**What you need to do**
I need the lines below from the one with "Image resolution: width=768, height=1412." down to the one with "Return home (448, 26)" reproduced exactly, both ends included, and nothing else.

**Working data**
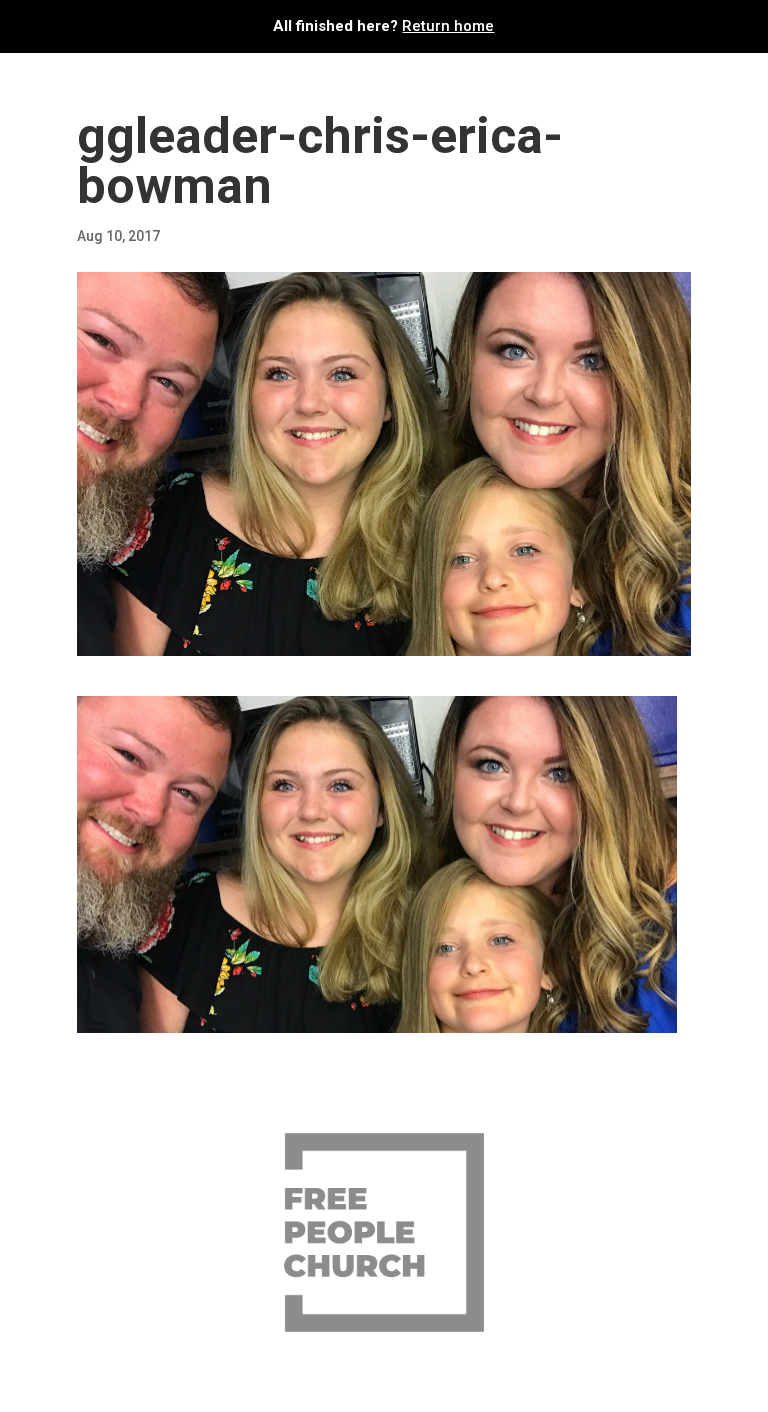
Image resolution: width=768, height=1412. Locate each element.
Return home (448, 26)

---

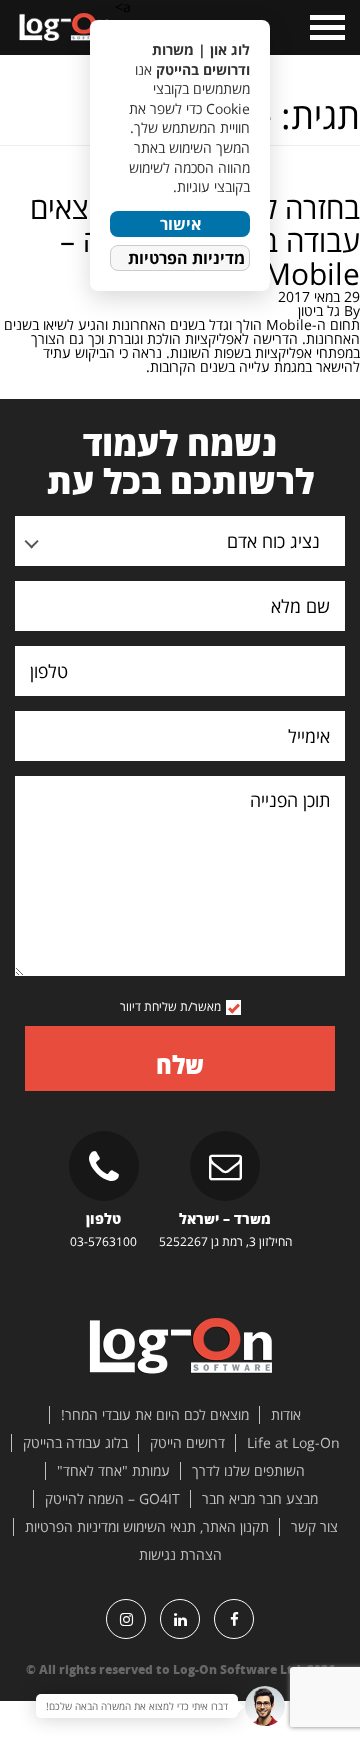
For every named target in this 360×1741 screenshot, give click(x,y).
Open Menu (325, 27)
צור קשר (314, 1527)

**Final answer**
Image resolution: width=768, height=1412. Locate each element.
Return home (448, 26)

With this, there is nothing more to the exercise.